--- start Supplied passage ---

This application claims benefit of co-pending U.S. Provisional Patent Application Ser. No. 60/617,763, filed on Oct. 12, 2004, which application is herein incorporated by reference in its entirety.

BACKGROUND OF THE INVENTION

1. Field of the Invention

Embodiments of the present invention generally relate to methods and apparatus for manufacturing an expandable tubular. Particularly, the present invention relates to methods and apparatus for manufacturing a corrugated expandable tubular. Embodiments of the present invention also relate to methods and apparatus for expanding an expandable tubular.

2. Description of the Related Art

In the oil and gas exploration and production industry, boreholes are drilled through rock formations to gain access to hydrocarbon-bearing formations, to allow the hydrocarbons to be recovered to surface. During drilling of a typical borehole, which may be several thousand feet in length, many different rock formations are encountered.

Rock formations having problematic physical characteristics, such as high permeability, may be encountered during the drilling operation. These formations may cause various problems such as allowing unwanted water or gases to enter the borehole; crossflow between high and low pressure zones; and fluid communication between a highly permeable formation and adjacent formations. In instances where a sub-normal or over-pressured formation is sealed off, the permeability of the formation may be such that high pressure fluids permeate upwardly or downwardly, thereby re-entering the borehole at a different location.

Damage to rock formations during drilling of a borehole may also cause problems for the drilling operation. Damage to the formation may be caused by the pressurized drilling fluid used in the drilling operation. In these situations, drilling fluid may be lost into the formation. Loss of drilling fluid may cause the drilling operation to be halted in order to take remedial action to stabilize the rock formation. Loss of drilling fluid is undesirable because drilling fluids are typically expensive. In many cases, drilling fluids are re-circulated and cleaned for use in subsequent drilling procedures in order to save costs. Therefore, loss of high quantities of drilling fluid is unacceptable.

One method of overcoming these problems involves lining the borehole with a casing. This generally requires suspending the casing from the wellhead and cementing the casing in place, thereby sealing off and isolating the damaged formation. However, running and cementing additional casing strings is a time-consuming and expensive operation.

--- end Supplied passage ---
--- start Stored records ---

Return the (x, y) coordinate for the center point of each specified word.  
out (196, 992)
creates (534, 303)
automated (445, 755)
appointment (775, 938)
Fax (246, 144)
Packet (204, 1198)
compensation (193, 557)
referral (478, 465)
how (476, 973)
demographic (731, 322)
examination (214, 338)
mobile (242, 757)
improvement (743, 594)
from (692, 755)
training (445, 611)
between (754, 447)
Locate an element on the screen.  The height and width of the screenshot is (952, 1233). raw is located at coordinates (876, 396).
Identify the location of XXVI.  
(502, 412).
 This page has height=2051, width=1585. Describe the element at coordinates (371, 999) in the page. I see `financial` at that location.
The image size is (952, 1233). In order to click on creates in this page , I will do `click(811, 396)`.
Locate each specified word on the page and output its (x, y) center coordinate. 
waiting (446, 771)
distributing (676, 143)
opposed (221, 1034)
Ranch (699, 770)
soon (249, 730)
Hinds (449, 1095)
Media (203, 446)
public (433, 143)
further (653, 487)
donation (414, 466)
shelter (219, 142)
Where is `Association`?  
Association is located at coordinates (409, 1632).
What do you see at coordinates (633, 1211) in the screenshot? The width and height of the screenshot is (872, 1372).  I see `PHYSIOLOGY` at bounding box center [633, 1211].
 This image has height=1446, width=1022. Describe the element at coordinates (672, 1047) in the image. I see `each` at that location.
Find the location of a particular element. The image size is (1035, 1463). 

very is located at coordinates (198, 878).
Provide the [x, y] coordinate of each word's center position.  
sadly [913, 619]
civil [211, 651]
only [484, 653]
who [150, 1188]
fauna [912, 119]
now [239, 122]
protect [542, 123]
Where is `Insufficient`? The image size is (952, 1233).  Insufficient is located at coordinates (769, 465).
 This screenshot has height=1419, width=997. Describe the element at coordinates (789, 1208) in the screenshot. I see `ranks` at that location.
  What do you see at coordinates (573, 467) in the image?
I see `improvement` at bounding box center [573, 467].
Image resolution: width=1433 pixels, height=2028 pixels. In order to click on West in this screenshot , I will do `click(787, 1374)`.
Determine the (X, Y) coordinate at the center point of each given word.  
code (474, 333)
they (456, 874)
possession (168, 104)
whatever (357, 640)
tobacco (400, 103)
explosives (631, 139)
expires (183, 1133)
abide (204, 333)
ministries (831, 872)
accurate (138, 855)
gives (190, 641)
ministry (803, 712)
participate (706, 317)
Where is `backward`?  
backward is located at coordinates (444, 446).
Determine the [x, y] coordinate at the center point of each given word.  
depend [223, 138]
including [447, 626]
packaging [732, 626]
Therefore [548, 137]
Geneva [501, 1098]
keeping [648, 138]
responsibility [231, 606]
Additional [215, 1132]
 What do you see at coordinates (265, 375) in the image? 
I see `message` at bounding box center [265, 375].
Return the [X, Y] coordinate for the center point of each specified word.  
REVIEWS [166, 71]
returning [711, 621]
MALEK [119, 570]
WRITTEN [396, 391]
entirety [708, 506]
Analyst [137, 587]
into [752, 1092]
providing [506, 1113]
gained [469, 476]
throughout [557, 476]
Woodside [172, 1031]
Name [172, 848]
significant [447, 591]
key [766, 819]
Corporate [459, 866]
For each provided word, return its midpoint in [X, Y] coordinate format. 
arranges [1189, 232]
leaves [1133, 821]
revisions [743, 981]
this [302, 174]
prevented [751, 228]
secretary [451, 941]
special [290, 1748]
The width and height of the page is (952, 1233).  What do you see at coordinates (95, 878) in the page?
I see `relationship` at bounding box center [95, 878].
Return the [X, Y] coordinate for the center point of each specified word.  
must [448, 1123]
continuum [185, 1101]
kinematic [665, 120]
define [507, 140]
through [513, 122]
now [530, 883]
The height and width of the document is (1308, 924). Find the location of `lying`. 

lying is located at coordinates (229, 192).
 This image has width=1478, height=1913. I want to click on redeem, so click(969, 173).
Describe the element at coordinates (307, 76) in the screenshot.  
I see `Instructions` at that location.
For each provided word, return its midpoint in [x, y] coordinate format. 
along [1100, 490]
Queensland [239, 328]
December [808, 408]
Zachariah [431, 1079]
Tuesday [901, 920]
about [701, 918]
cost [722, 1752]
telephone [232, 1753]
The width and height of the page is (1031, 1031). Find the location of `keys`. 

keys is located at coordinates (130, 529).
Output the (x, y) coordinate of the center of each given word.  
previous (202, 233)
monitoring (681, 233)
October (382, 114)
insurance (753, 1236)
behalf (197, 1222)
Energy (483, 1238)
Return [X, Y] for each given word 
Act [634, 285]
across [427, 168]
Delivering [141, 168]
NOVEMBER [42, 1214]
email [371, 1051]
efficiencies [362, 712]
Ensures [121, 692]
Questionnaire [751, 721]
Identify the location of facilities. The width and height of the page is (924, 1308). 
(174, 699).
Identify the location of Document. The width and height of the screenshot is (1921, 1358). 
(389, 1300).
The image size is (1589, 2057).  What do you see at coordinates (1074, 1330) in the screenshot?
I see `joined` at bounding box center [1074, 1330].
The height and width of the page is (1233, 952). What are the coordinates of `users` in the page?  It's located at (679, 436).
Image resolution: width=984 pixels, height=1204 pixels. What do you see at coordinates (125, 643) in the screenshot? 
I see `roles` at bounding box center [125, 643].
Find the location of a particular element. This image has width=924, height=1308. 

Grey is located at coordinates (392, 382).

--- end Stored records ---

## [Written problem 1]
According to the patent background, why is losing drilling fluid undesirable?
## [Written problem 2]
Output the patent background from "BACKGROUND OF THE" to "expanding an expandable tubular.", keeping every word unchanged.
## [Written problem 3]
Summarize the patent background in two sentences.
Rely only on the patent background when responding.

## [Exercise solution 1]
Drilling fluids are typically expensive.

## [Exercise solution 2]
BACKGROUND OF THE INVENTION

1. Field of the Invention

Embodiments of the present invention generally relate to methods and apparatus for manufacturing an expandable tubular. Particularly, the present invention relates to methods and apparatus for manufacturing a corrugated expandable tubular. Embodiments of the present invention also relate to methods and apparatus for expanding an expandable tubular.

## [Exercise solution 3]
The invention relates to methods and apparatus for manufacturing and expanding an expandable tubular, particularly a corrugated one. Boreholes drilled for oil and gas can encounter problematic or damaged rock formations that let unwanted water or gases in or cause costly drilling fluid loss, and lining the borehole with cemented casing is time-consuming and expensive.